Document excerpt -
** Start **
2. Recently Issued Statements Of Financial Accounting Standards
In June 1997, the Financial Accounting Standards Board released Statement
No. 131, "Disclosures about Segments of an Enterprise and Related
Information." This statement requires disclosure of certain information
about operating segments and geographic areas of operation. This statement,
which will be adopted in 1998, will not have any effect upon the
corporation's consolidated financial condition or operations.
In June 1998, the Financial Accounting Standards Board released Statement
No. 133, "Accounting for Derivative Instruments and Hedging Activities."
This statement, which must be adopted beginning no later than 2000,
establishes accounting and reporting standards for derivative instruments.
The statement requires that an entity recognize all derivatives as either
assets or liabilities in the financial statements and measure those
instruments at fair value, and it defines the accounting for changes in the
fair value of the derivatives depending on the intended use of the
derivative. No decision has been made as to whether the corporation will
adopt this standard before 2000. The effect on the corporation's operating
results subsequent to adoption is not expected to be material. Liquidity and
cash flow will not be affected.
** End **
Material -
** Start **
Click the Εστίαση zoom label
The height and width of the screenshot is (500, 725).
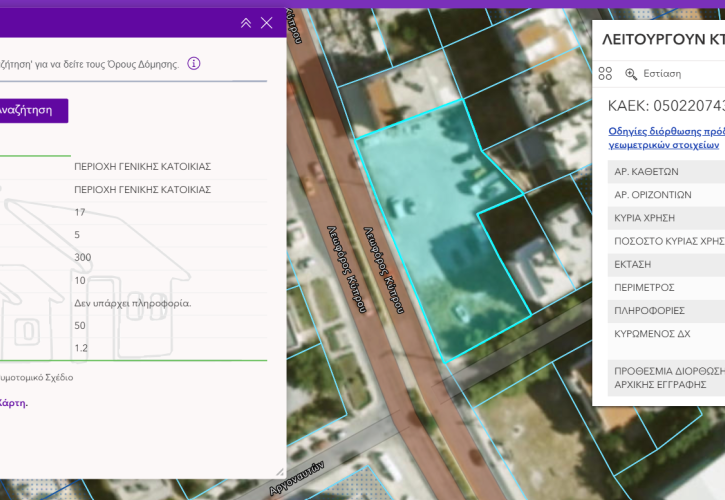point(662,73)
** End **
Required work - Return the part of the accounting standards excerpt from "The statement requires" up to and including "not be affected.", word for word. Please work from the accounting standards excerpt alone and leave the listing aside.

Full solution -
The statement requires that an entity recognize all derivatives as either
assets or liabilities in the financial statements and measure those
instruments at fair value, and it defines the accounting for changes in the
fair value of the derivatives depending on the intended use of the
derivative. No decision has been made as to whether the corporation will
adopt this standard before 2000. The effect on the corporation's operating
results subsequent to adoption is not expected to be material. Liquidity and
cash flow will not be affected.